Auf einer vom Dunkel umhüllten Fahrbahn verzeichnet die Kamera ökonomisch
die Abläufe: Die Konzentration der Fahrer, das Verhalten des Startzeichengebers
(routiniert und nervös), Blicke der Umstehenden, eine in schwarze Nacht
getauchte öde Landstrasse, auf die nur die Scheinwerfer Lichtkegel werfen
und schließlich das Gefühl der Beschleunigung, als die Motoren aufheulen
und sich die Fahrzeuge in surrende Bewegung versetzen.
Nach
dem Vorspann, der zu einem links laufenden Mittelstreifen auf schwarzer Leinwand
die Protagonisten vorstellt – "The Driver" (James Taylor), "G.T.O."
(Warren Oates), "The Mechanic" (Dennis Wilson), "The Girl"
(Laurie Bird) – folgt Hellman den Figuren in den Alltag: Der Fahrer und der
Mechaniker nehmen auf ihrer Überlandreise von Rennen zu Rennen das Mädchen
mit und treffen mehrmals auf den G.T.O. Schließlich kommt es auf einer
Tankstelle zur Abmachung mit dem Fahrer des anderen Wagens: Ein Rennen quer
durch Amerika, nach Washington, D.C., um die "pink slips", die Fahrzeugpapiere.

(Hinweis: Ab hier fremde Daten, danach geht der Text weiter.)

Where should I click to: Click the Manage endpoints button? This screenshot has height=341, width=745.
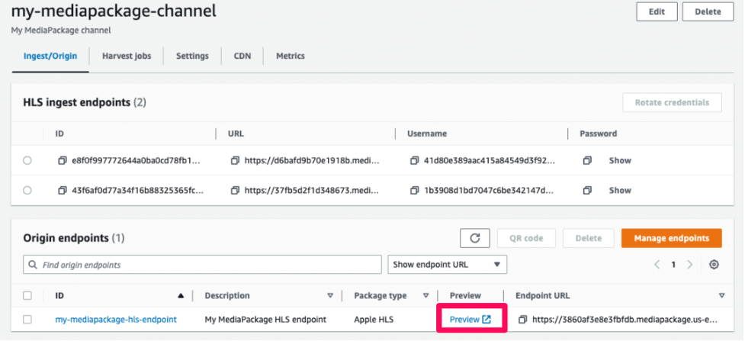point(671,238)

Doch das Rennen kommt nie wirklich in Gang, obwohl das erst im Verlauf des Films
so richtig klar wird: Stattdessen folgt der Film in gleichmäßiger
Bewegtheit den Figuren beim Fahren sowie kurzen Stopps für Tanken und Essen
oder einem Schluck aus dem Flachmann, während der Motor auskühlt.
Vermutlich
war es diese Verweigerung eines narrativen Aufbaus, der Two-Lane
Blacktop
damals um seine Chance an der Kassa brachte, doch heute lässt ihn diese
Vorgangsweise ungeahnt modern und frisch erscheinen: Im klaren Blick auf die
Figuren und Landschaften gelingt es Hellmans Film als einzigem ohne falschen
Pathos oder verklärende Ideale das Lebensgefühl des Fahrens einzufangen.

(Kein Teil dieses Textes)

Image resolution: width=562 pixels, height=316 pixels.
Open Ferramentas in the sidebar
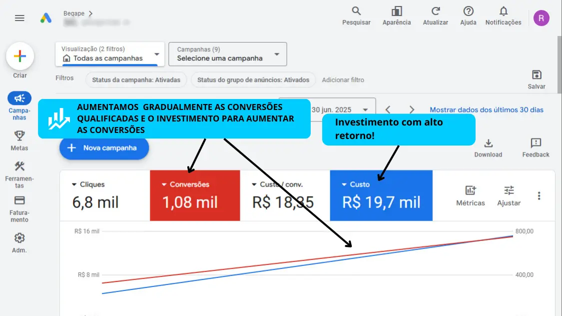19,174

Musik läuft so gut wie nie zu seinen Fahrtsequenzen, der knurrende Motorenlärm
bestimmt die Tonspur und die Kamera bleibt fast immer im Inneren des Fahrzeugs,
hinter der Windschutzscheibe gefangen wie die Protagonisten, ohne je das Freiheitsideal
zu bedienen, im Fahren mit der Landschaft zu verschmelzen. ("Als wir das
Projekt vorstellten, musste ich einmal alle Kamerapositionen, die in einem Auto
möglich sind, vorführen. Ich glaube, ich brachte es auf vierundzwanzig."
– Hellman) Stattdessen erzählt Two-Lane
Blacktop
von der Leere und Langeweile des Fahrens, geradlinig und ohne Erlösung.
Von
der Langeweile zu erzählen ohne selbst langweilig zu werden, ist natürlich
eine der schwierigsten Aufgaben. Es spricht für den Künstler Hellman,
dass sich diese Frage nicht einmal stellt. Zwar wirkt der Film beim ersten Ansehen
anfangs ein wenig schroff und unzugänglich (nicht zuletzt, weil er keine
Identifikationsfiguren anbietet, konsequenterweise stehen die "Darsteller"

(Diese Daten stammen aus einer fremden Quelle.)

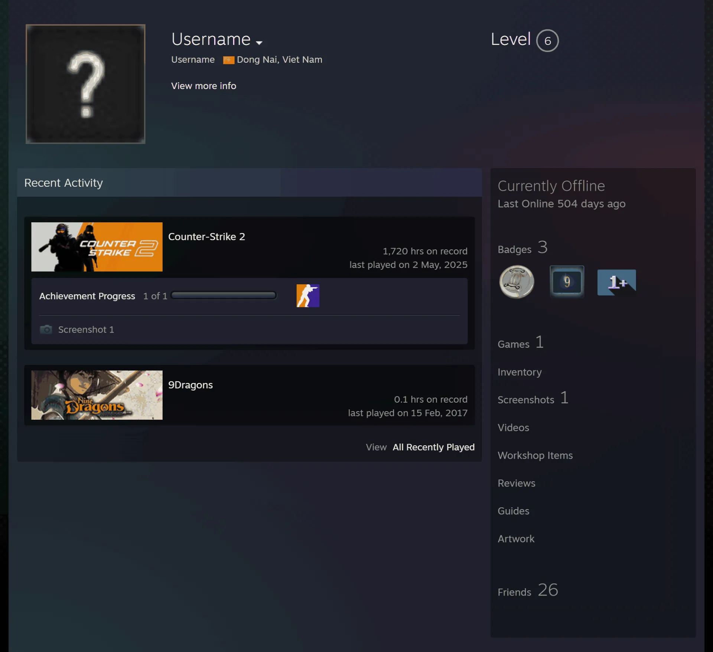Click the Screenshot camera icon

coord(46,329)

der Autos im Abspann gleichberechtigt neben den Personen), aber sicher nicht
uninteressant. Das liegt zum einen an der fast ethnographischen Qualität
mit der er eine heute so gut wie ausgestorbene Subkultur betrachtet (Hellmans
nächster Film, der wunderbare The
Cockfighter
tat dasselbe für die Hahnenkämpfer in Georgia): Hellmans Geschick
in der Montage (er hat viele seiner Filme selbst geschnitten) gibt den Ereignissen
einen selbstverständlichen Flow. (Eine Szene, in der das Mädchen Passanten
auf der Strasse um Geld angeht, wirkt so echt, als wäre sie mit versteckter
Kamera geschossen – was durchaus möglich ist.) Details der Rennvorbereitung:
Flüssigkeit vor die Reifen zu schütten, scheinbar schon hundertmal
vollzogene Handgriffe am Motor, die etwas armselige Jahrmarktsstimmung rund
um diese marginalen Ereignisse (man denke zum Vergleich auch an zahlreiche der
obskuren Ami-Sportarten, die am DSF übertragen werden: halbleere Hallen
voller zwangseuphorisierter Rednecks – hier ist die Menge noch groß genug,
um ein Areal im Freien abzudecken, aber die trostlose Jubelstimmung ist dieselbe)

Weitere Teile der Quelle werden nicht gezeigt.